It is absolutely no reflection on the quality of the music produced, but by and large, Ohio Players are mainly known for three things in the UK. The single ‘Who’d She Coo’ which reached no.43 in 1976, the song ‘Love Rollercoaster’ (which became a top ten hit in Britain for the Red Hot Chili Peppers), and the fact that their song ‘Fopp’ gave the record chain their name. All three tracks are here – but there’s so much more.
This 46-track compilation is pretty comprehensive, divided into three chapters: ‘The Early Years,’ ‘The Golden Years’ and ‘The Later & Solo Years.’ As you would hope, there are excellent and comprehensive sleevenotes. The band were hugely successful in the mid seventies in the US – but even that had been a long time coming.
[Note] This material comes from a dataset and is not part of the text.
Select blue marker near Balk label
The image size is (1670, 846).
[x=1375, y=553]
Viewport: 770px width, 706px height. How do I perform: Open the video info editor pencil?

The first disc starts with the fabulous ‘Here Today and Gone Tomorrow’ (later covered by David Bowie on his Diamond Dogs tour). This track, with its echoes of Smokey Robinson and Sam Cooke, came from the band’s debut album, Observations In Time, released in 1969. This was a decade after the group had formed in Dayton, Ohio. A series of singles (not included here were issued throughout the sixties, and over the course of their lifetime the band were signed to a number of labels. Amongst other things they backed Wilson Pickett on ‘I Found A Love.’
Observations was only a regional hit, and it was a couple of label changes later before the band had their first hit single and album Pain. The first disc also includes ‘Funky Worm’ – a big US hit that was later sampled numerous times by the likes of Kendrick Lamar, Ice Cube and Snoop Doggy Dogg, amongst many others.
Dubbing the second disc ‘The Golden Years’ is accurate in terms of both American commercial success and just how essential they’d become – these are tracks that hold their own against the likes of Stevie Wonder, Marvin Gaye and Funkadelic who were all firing on all creative cylinders at this time. As well as the aforementioned likes of ‘Fire,’ ‘Coo’ and ‘Rollercoaster’ there’s the gorgeous ‘Sweet Sticky Thing’ – taken from the album Honey (but of course!) and ‘O-H-I-O.’
The final disc may sound like it’s preparing you for a let down – but it doesn’t. The band were evolving, even if their commercial fortunes may have been on the wane – and two noteworthy cover versions of Otis Redding-popularised numbers -‘Try A Little Tenderness’ and ‘Sitting On The Dock Of The Bay’ are radically reworked from the way you think you know them.
Though the music on this compilation ends in 1985, the band continue to tour to this day. What this compilation shows is how great the recorded output of the Ohio Players was in these years. Drawing on soul, funk, rock, jazz and disco – and paving the way for hip-hop – it’s time their story was more widely known, not just the edited highlights. If you haven’t heard them before, take this as your starting point – and then go and track down those studio albums.